Navigating Sustainable Packaging in Latin America
According to Euromonitor’s Product Claims and Positioning System, which tracks 15.2 million online SKUs in Latin America, only 5.6% of searched products include sustainable packaging claims. Considering fmcg industries’ scale and the vast presence of packaging in their businesses, it is essential to reflect on transitioning into circular solutions to remain relevant and competitive.
Consumers around the world are showing clear messages regarding their packaging preferences, seeking out options that are better for the environment. Greener solutions like recyclable, biodegradable and refillable are rooted in Latin American consumer minds, over Europe and North America. Yet there is still a gap between what consumers want and the available solutions companies are offering in the region, so players should prioritise sustainable packaging efforts, as is already happening in Europe, to win in Latin America.
Case studies of interest
- Through the Pulpex consortium, Unilever is working on a paper-based detergent bottle for its brand, Omo.

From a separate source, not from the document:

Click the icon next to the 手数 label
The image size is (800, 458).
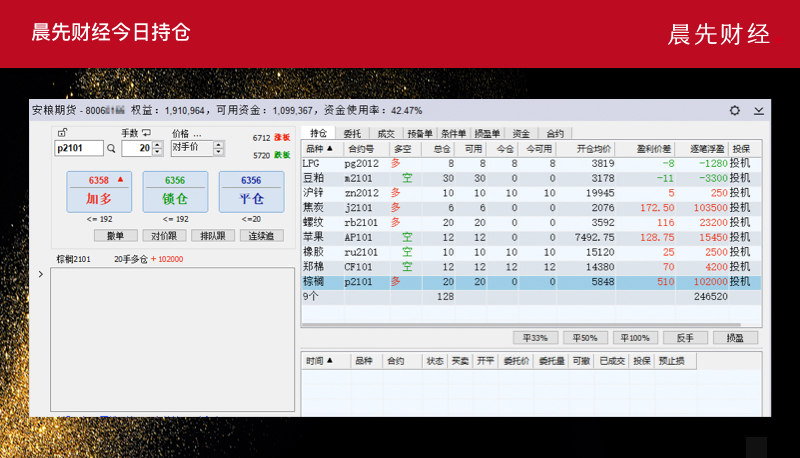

Made of sustainably-sourced pulp, these fully recyclable bottles will be launched in the Brazilian market in 2022. The company is piloting the same technology for hair care bottles.
- L’Occitane is promoting the reduction of single-use plastic in the region by selling its beauty and personal care products in refill packages in the form of a pouch made from recycled plastic sourced through L’Occitane’s multi-year agreement with recycler, Loop Industries.
- In Chile, Softys has launched the first paper-based packaging in the market via the Elite brand, breaking patterns in an industry traditionally dominated by plastic packaging.
- Empaque Sustentable ("sustainable packaging") is a group of Chilean entrepreneurs focusing on sustainable, recyclable, biodegradable and compostable packaging solutions for delivery, made from sugar cane bagasse and a polylactic acid (PLA) alternative, and 100% plastic-free FSC-certified Kraft paper bags. Partners in Chile include Uber Eats and Justo delivery, and a wide variety of foodservice outlets.
The use of recycled content is a fast-growing trend in packaging
Bottles and jars produced using post-consumer recycled (PCR) content represent a growing trend in the packaging industry – and PET (Polyethylene terephthalate) containers are at the forefront of that trend.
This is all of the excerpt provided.